** BEGIN RECORD EXCERPTS **

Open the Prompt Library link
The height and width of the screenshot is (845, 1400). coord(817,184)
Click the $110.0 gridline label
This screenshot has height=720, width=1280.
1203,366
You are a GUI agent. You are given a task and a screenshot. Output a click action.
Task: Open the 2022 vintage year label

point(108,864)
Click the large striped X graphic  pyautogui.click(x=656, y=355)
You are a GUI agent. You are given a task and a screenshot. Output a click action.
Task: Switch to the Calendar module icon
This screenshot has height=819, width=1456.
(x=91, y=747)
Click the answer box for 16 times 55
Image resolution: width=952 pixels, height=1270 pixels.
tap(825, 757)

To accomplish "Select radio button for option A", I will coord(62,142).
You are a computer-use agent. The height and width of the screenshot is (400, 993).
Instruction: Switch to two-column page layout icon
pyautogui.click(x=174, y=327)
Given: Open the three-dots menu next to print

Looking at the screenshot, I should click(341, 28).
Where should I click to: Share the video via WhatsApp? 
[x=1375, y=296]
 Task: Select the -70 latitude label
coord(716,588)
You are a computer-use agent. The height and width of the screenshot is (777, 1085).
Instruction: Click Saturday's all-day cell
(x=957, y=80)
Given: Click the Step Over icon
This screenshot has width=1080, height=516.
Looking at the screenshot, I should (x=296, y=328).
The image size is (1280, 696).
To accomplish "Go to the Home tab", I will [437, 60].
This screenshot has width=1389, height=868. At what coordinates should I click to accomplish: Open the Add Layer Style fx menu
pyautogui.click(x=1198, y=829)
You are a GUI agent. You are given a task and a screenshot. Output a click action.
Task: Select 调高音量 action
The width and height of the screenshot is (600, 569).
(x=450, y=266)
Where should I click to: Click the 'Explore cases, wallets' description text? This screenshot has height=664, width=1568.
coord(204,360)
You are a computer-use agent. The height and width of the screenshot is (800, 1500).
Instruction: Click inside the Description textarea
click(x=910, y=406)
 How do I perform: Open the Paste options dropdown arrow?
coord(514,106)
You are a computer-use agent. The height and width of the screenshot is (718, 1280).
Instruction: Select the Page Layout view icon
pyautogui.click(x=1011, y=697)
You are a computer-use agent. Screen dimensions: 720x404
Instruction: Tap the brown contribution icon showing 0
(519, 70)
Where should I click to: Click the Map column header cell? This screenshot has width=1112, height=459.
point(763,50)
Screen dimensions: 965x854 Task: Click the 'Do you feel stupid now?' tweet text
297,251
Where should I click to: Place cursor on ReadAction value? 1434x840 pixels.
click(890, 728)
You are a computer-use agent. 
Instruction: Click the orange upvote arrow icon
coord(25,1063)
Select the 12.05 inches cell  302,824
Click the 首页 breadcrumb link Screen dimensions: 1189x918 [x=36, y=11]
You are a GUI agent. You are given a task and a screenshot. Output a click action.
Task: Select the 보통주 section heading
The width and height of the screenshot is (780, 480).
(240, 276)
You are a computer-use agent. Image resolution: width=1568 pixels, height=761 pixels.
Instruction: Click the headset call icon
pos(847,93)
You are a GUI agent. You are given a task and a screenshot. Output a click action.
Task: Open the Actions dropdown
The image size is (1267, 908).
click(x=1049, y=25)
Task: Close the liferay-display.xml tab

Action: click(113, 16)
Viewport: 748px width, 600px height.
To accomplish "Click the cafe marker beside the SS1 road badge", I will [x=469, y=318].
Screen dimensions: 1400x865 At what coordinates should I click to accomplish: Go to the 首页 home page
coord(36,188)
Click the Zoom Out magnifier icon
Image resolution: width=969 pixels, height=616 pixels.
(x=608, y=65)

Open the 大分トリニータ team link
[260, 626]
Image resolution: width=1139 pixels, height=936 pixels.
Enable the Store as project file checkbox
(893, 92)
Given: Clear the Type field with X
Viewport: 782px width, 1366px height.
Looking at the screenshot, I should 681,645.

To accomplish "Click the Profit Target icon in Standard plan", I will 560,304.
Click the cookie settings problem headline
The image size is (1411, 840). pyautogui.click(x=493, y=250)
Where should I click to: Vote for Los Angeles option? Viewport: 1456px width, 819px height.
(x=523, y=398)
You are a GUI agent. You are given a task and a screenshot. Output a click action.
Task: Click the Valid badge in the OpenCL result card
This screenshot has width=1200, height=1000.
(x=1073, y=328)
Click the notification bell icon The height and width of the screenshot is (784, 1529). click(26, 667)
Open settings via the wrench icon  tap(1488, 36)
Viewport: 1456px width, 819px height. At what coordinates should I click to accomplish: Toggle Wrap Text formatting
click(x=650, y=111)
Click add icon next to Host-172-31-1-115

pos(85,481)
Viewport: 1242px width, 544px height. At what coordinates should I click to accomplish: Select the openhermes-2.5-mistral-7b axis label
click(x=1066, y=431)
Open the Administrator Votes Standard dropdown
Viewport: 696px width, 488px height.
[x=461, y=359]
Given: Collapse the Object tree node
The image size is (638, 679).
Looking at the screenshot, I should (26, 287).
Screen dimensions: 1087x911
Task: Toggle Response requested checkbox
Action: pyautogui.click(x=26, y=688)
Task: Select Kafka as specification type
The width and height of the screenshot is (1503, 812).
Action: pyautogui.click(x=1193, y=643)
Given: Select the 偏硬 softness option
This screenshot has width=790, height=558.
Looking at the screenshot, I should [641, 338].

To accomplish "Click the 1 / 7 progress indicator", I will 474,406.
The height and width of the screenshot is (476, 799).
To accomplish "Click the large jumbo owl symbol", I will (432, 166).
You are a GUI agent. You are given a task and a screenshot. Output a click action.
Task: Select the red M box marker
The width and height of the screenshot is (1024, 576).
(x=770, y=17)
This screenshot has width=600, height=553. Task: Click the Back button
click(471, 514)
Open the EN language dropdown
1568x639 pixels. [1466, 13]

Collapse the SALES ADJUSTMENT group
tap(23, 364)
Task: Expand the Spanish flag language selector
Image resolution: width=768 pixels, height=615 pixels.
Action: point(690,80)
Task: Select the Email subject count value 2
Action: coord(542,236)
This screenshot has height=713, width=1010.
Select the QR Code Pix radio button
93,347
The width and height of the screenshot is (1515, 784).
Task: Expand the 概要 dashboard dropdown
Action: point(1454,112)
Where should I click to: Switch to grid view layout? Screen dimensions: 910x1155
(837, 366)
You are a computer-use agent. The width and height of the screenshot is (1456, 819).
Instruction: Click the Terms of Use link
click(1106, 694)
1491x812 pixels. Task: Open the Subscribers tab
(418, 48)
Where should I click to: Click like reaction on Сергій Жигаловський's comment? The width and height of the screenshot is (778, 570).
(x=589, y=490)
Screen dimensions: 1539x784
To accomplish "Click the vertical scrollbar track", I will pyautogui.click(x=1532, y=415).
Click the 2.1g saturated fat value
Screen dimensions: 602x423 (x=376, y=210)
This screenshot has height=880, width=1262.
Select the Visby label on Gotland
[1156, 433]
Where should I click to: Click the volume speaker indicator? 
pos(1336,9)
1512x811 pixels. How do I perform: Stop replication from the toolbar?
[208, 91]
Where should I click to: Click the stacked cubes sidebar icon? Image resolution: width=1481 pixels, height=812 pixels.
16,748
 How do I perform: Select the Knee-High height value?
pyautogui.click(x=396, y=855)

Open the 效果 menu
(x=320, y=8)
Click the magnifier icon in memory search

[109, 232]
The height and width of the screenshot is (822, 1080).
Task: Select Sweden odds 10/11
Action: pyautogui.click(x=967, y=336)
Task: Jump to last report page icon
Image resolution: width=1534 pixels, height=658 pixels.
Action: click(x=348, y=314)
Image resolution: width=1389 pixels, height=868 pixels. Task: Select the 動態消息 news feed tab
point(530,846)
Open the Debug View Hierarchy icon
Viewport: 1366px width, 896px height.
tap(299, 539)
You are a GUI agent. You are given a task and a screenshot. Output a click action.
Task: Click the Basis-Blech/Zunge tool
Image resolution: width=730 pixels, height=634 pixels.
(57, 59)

** END RECORD EXCERPTS **

## EXERCISE DETAILS
Convert every line of the records above into a Markdown table with the columns No. and Line, numbering each row and leaving out blank lines.

## REPLY
| No. | Line |
|---|---|
| 1 | Open the Prompt Library link |
| 2 | The height and width of the screenshot is (845, 1400). coord(817,184) |
| 3 | Click the $110.0 gridline label |
| 4 | This screenshot has height=720, width=1280. |
| 5 | 1203,366 |
| 6 | You are a GUI agent. You are given a task and a screenshot. Output a click action. |
| 7 | Task: Open the 2022 vintage year label |
| 8 | point(108,864) |
| 9 | Click the large striped X graphic  pyautogui.click(x=656, y=355) |
| 10 | You are a GUI agent. You are given a task and a screenshot. Output a click action. |
| 11 | Task: Switch to the Calendar module icon |
| 12 | This screenshot has height=819, width=1456. |
| 13 | (x=91, y=747) |
| 14 | Click the answer box for 16 times 55 |
| 15 | Image resolution: width=952 pixels, height=1270 pixels. |
| 16 | tap(825, 757) |
| 17 | To accomplish "Select radio button for option A", I will coord(62,142). |
| 18 | You are a computer-use agent. The height and width of the screenshot is (400, 993). |
| 19 | Instruction: Switch to two-column page layout icon |
| 20 | pyautogui.click(x=174, y=327) |
| 21 | Given: Open the three-dots menu next to print |
| 22 | Looking at the screenshot, I should click(341, 28). |
| 23 | Where should I click to: Share the video via WhatsApp?  |
| 24 | [x=1375, y=296] |
| 25 |  Task: Select the -70 latitude label |
| 26 | coord(716,588) |
| 27 | You are a computer-use agent. The height and width of the screenshot is (777, 1085). |
| 28 | Instruction: Click Saturday's all-day cell |
| 29 | (x=957, y=80) |
| 30 | Given: Click the Step Over icon |
| 31 | This screenshot has width=1080, height=516. |
| 32 | Looking at the screenshot, I should (x=296, y=328). |
| 33 | The image size is (1280, 696). |
| 34 | To accomplish "Go to the Home tab", I will [437, 60]. |
| 35 | This screenshot has width=1389, height=868. At what coordinates should I click to accomplish: Open the Add Layer Style fx menu |
| 36 | pyautogui.click(x=1198, y=829) |
| 37 | You are a GUI agent. You are given a task and a screenshot. Output a click action. |
| 38 | Task: Select 调高音量 action |
| 39 | The width and height of the screenshot is (600, 569). |
| 40 | (x=450, y=266) |
| 41 | Where should I click to: Click the 'Explore cases, wallets' description text? This screenshot has height=664, width=1568. |
| 42 | coord(204,360) |
| 43 | You are a computer-use agent. The height and width of the screenshot is (800, 1500). |
| 44 | Instruction: Click inside the Description textarea |
| 45 | click(x=910, y=406) |
| 46 |  How do I perform: Open the Paste options dropdown arrow? |
| 47 | coord(514,106) |
| 48 | You are a computer-use agent. The height and width of the screenshot is (718, 1280). |
| 49 | Instruction: Select the Page Layout view icon |
| 50 | pyautogui.click(x=1011, y=697) |
| 51 | You are a computer-use agent. Screen dimensions: 720x404 |
| 52 | Instruction: Tap the brown contribution icon showing 0 |
| 53 | (519, 70) |
| 54 | Where should I click to: Click the Map column header cell? This screenshot has width=1112, height=459. |
| 55 | point(763,50) |
| 56 | Screen dimensions: 965x854 Task: Click the 'Do you feel stupid now?' tweet text |
| 57 | 297,251 |
| 58 | Where should I click to: Place cursor on ReadAction value? 1434x840 pixels. |
| 59 | click(890, 728) |
| 60 | You are a computer-use agent.  |
| 61 | Instruction: Click the orange upvote arrow icon |
| 62 | coord(25,1063) |
| 63 | Select the 12.05 inches cell  302,824 |
| 64 | Click the 首页 breadcrumb link Screen dimensions: 1189x918 [x=36, y=11] |
| 65 | You are a GUI agent. You are given a task and a screenshot. Output a click action. |
| 66 | Task: Select the 보통주 section heading |
| 67 | The width and height of the screenshot is (780, 480). |
| 68 | (240, 276) |
| 69 | You are a computer-use agent. Image resolution: width=1568 pixels, height=761 pixels. |
| 70 | Instruction: Click the headset call icon |
| 71 | pos(847,93) |
| 72 | You are a GUI agent. You are given a task and a screenshot. Output a click action. |
| 73 | Task: Open the Actions dropdown |
| 74 | The image size is (1267, 908). |
| 75 | click(x=1049, y=25) |
| 76 | Task: Close the liferay-display.xml tab |
| 77 | Action: click(113, 16) |
| 78 | Viewport: 748px width, 600px height. |
| 79 | To accomplish "Click the cafe marker beside the SS1 road badge", I will [x=469, y=318]. |
| 80 | Screen dimensions: 1400x865 At what coordinates should I click to accomplish: Go to the 首页 home page |
| 81 | coord(36,188) |
| 82 | Click the Zoom Out magnifier icon |
| 83 | Image resolution: width=969 pixels, height=616 pixels. |
| 84 | (x=608, y=65) |
| 85 | Open the 大分トリニータ team link |
| 86 | [260, 626] |
| 87 | Image resolution: width=1139 pixels, height=936 pixels. |
| 88 | Enable the Store as project file checkbox |
| 89 | (893, 92) |
| 90 | Given: Clear the Type field with X |
| 91 | Viewport: 782px width, 1366px height. |
| 92 | Looking at the screenshot, I should 681,645. |
| 93 | To accomplish "Click the Profit Target icon in Standard plan", I will 560,304. |
| 94 | Click the cookie settings problem headline |
| 95 | The image size is (1411, 840). pyautogui.click(x=493, y=250) |
| 96 | Where should I click to: Vote for Los Angeles option? Viewport: 1456px width, 819px height. |
| 97 | (x=523, y=398) |
| 98 | You are a GUI agent. You are given a task and a screenshot. Output a click action. |
| 99 | Task: Click the Valid badge in the OpenCL result card |
| 100 | This screenshot has width=1200, height=1000. |
| 101 | (x=1073, y=328) |
| 102 | Click the notification bell icon The height and width of the screenshot is (784, 1529). click(26, 667) |
| 103 | Open settings via the wrench icon  tap(1488, 36) |
| 104 | Viewport: 1456px width, 819px height. At what coordinates should I click to accomplish: Toggle Wrap Text formatting |
| 105 | click(x=650, y=111) |
| 106 | Click add icon next to Host-172-31-1-115 |
| 107 | pos(85,481) |
| 108 | Viewport: 1242px width, 544px height. At what coordinates should I click to accomplish: Select the openhermes-2.5-mistral-7b axis label |
| 109 | click(x=1066, y=431) |
| 110 | Open the Administrator Votes Standard dropdown |
| 111 | Viewport: 696px width, 488px height. |
| 112 | [x=461, y=359] |
| 113 | Given: Collapse the Object tree node |
| 114 | The image size is (638, 679). |
| 115 | Looking at the screenshot, I should (26, 287). |
| 116 | Screen dimensions: 1087x911 |
| 117 | Task: Toggle Response requested checkbox |
| 118 | Action: pyautogui.click(x=26, y=688) |
| 119 | Task: Select Kafka as specification type |
| 120 | The width and height of the screenshot is (1503, 812). |
| 121 | Action: pyautogui.click(x=1193, y=643) |
| 122 | Given: Select the 偏硬 softness option |
| 123 | This screenshot has width=790, height=558. |
| 124 | Looking at the screenshot, I should [641, 338]. |
| 125 | To accomplish "Click the 1 / 7 progress indicator", I will 474,406. |
| 126 | The height and width of the screenshot is (476, 799). |
| 127 | To accomplish "Click the large jumbo owl symbol", I will (432, 166). |
| 128 | You are a GUI agent. You are given a task and a screenshot. Output a click action. |
| 129 | Task: Select the red M box marker |
| 130 | The width and height of the screenshot is (1024, 576). |
| 131 | (x=770, y=17) |
| 132 | This screenshot has width=600, height=553. Task: Click the Back button |
| 133 | click(471, 514) |
| 134 | Open the EN language dropdown |
| 135 | 1568x639 pixels. [1466, 13] |
| 136 | Collapse the SALES ADJUSTMENT group |
| 137 | tap(23, 364) |
| 138 | Task: Expand the Spanish flag language selector |
| 139 | Image resolution: width=768 pixels, height=615 pixels. |
| 140 | Action: point(690,80) |
| 141 | Task: Select the Email subject count value 2 |
| 142 | Action: coord(542,236) |
| 143 | This screenshot has height=713, width=1010. |
| 144 | Select the QR Code Pix radio button |
| 145 | 93,347 |
| 146 | The width and height of the screenshot is (1515, 784). |
| 147 | Task: Expand the 概要 dashboard dropdown |
| 148 | Action: point(1454,112) |
| 149 | Where should I click to: Switch to grid view layout? Screen dimensions: 910x1155 |
| 150 | (837, 366) |
| 151 | You are a computer-use agent. The width and height of the screenshot is (1456, 819). |
| 152 | Instruction: Click the Terms of Use link |
| 153 | click(1106, 694) |
| 154 | 1491x812 pixels. Task: Open the Subscribers tab |
| 155 | (418, 48) |
| 156 | Where should I click to: Click like reaction on Сергій Жигаловський's comment? The width and height of the screenshot is (778, 570). |
| 157 | (x=589, y=490) |
| 158 | Screen dimensions: 1539x784 |
| 159 | To accomplish "Click the vertical scrollbar track", I will pyautogui.click(x=1532, y=415). |
| 160 | Click the 2.1g saturated fat value |
| 161 | Screen dimensions: 602x423 (x=376, y=210) |
| 162 | This screenshot has height=880, width=1262. |
| 163 | Select the Visby label on Gotland |
| 164 | [1156, 433] |
| 165 | Where should I click to: Click the volume speaker indicator?  |
| 166 | pos(1336,9) |
| 167 | 1512x811 pixels. How do I perform: Stop replication from the toolbar? |
| 168 | [208, 91] |
| 169 | Where should I click to: Click the stacked cubes sidebar icon? Image resolution: width=1481 pixels, height=812 pixels. |
| 170 | 16,748 |
| 171 |  How do I perform: Select the Knee-High height value? |
| 172 | pyautogui.click(x=396, y=855) |
| 173 | Open the 效果 menu |
| 174 | (x=320, y=8) |
| 175 | Click the magnifier icon in memory search |
| 176 | [109, 232] |
| 177 | The height and width of the screenshot is (822, 1080). |
| 178 | Task: Select Sweden odds 10/11 |
| 179 | Action: pyautogui.click(x=967, y=336) |
| 180 | Task: Jump to last report page icon |
| 181 | Image resolution: width=1534 pixels, height=658 pixels. |
| 182 | Action: click(x=348, y=314) |
| 183 | Image resolution: width=1389 pixels, height=868 pixels. Task: Select the 動態消息 news feed tab |
| 184 | point(530,846) |
| 185 | Open the Debug View Hierarchy icon |
| 186 | Viewport: 1366px width, 896px height. |
| 187 | tap(299, 539) |
| 188 | You are a GUI agent. You are given a task and a screenshot. Output a click action. |
| 189 | Task: Click the Basis-Blech/Zunge tool |
| 190 | Image resolution: width=730 pixels, height=634 pixels. |
| 191 | (57, 59) |